Enunciado: Copie na íntegra o excerto abaixo sobre o uso de máscaras, sem alterar nenhuma palavra nem sinal de pontuação.

É claro que também ocultaram os dentes cariados e falhos dos mais humildes, proporcionaram-nos uma desculpa para podermos ignorar pessoas que não queríamos realmente cumprimentar e até, talvez apenas, ajudaram-nos a entender melhor o que é o mau hálito.
Como animais de hábitos que somos desenvolvemos alertas visuais sempre que num espaço público víamos alguém sem o devido resguardo facial. Agora, e desde este Abril de 2022 já estamos a desenvolver o alerta contrário.
As máscaras não vão desaparecer instantaneamente, não serão proibidas, nem mesmo aos que insistem em usá-la abaixo do queixo, mas o seu uso passará a depender do entendimento de cada um. E isso é uma excelente forma de celebrar a liberdade.
Vivemos em sociedade e aceitamos as regras como moeda de troca pelos incontáveis benefícios de a ela pertencer. Diferentes regimes definem de forma diversa o ponto de equilíbrio entre o que deve ser decidido pela polis ou pelo indivíduo, e cada um de nós terá também diferentes entendimentos dessa relação.
O debate sobre o seu uso foi acalorado e não irá terminar de imediato. Foi interessante para procurarmos novos argumentos e novos critérios para definirmos essa mesma fronteira entre o nós e os outros. Não há uma resposta nem um critério único. Antes de Abril, antes do Abril de há 48 anos, haveria certamente um critério único, inequívoco e inquestionável. Depois desse Abril, foi definido um critério, foram cometidos erros (claro, somos governados por palermas) mas podemos manifestar a nossa discordância. Afirmar que somos governados por palermas, além de ser verdade, é também uma forma de celebrar Abril. E de cara destapada.

Dados armazenados:
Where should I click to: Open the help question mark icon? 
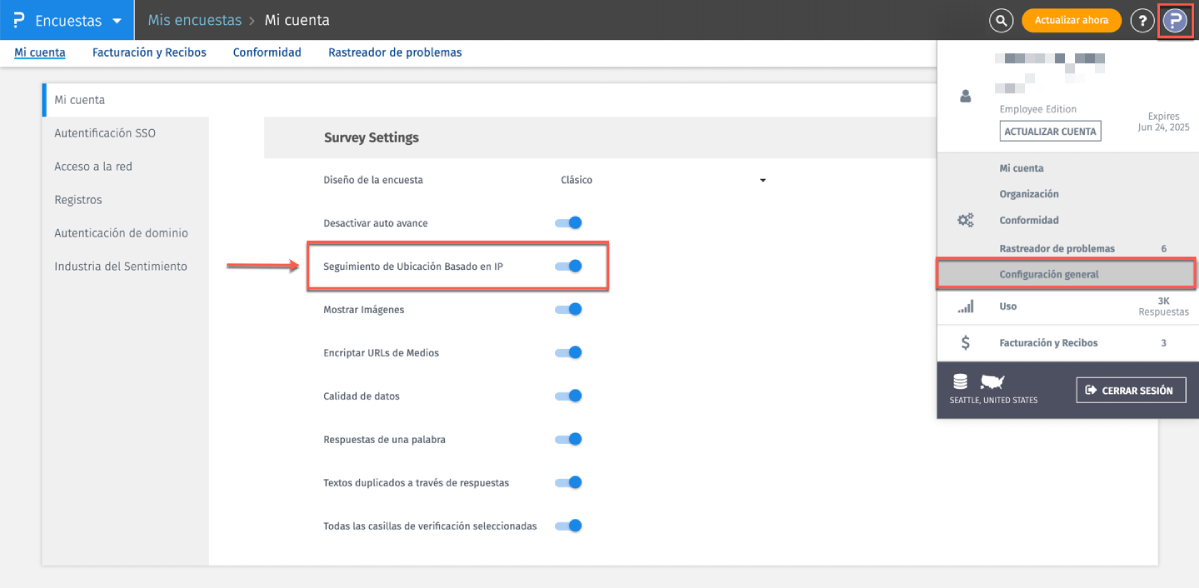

Resposta:
É claro que também ocultaram os dentes cariados e falhos dos mais humildes, proporcionaram-nos uma desculpa para podermos ignorar pessoas que não queríamos realmente cumprimentar e até, talvez apenas, ajudaram-nos a entender melhor o que é o mau hálito.
Como animais de hábitos que somos desenvolvemos alertas visuais sempre que num espaço público víamos alguém sem o devido resguardo facial. Agora, e desde este Abril de 2022 já estamos a desenvolver o alerta contrário.
As máscaras não vão desaparecer instantaneamente, não serão proibidas, nem mesmo aos que insistem em usá-la abaixo do queixo, mas o seu uso passará a depender do entendimento de cada um. E isso é uma excelente forma de celebrar a liberdade.
Vivemos em sociedade e aceitamos as regras como moeda de troca pelos incontáveis benefícios de a ela pertencer. Diferentes regimes definem de forma diversa o ponto de equilíbrio entre o que deve ser decidido pela polis ou pelo indivíduo, e cada um de nós terá também diferentes entendimentos dessa relação.
O debate sobre o seu uso foi acalorado e não irá terminar de imediato. Foi interessante para procurarmos novos argumentos e novos critérios para definirmos essa mesma fronteira entre o nós e os outros. Não há uma resposta nem um critério único. Antes de Abril, antes do Abril de há 48 anos, haveria certamente um critério único, inequívoco e inquestionável. Depois desse Abril, foi definido um critério, foram cometidos erros (claro, somos governados por palermas) mas podemos manifestar a nossa discordância. Afirmar que somos governados por palermas, além de ser verdade, é também uma forma de celebrar Abril. E de cara destapada.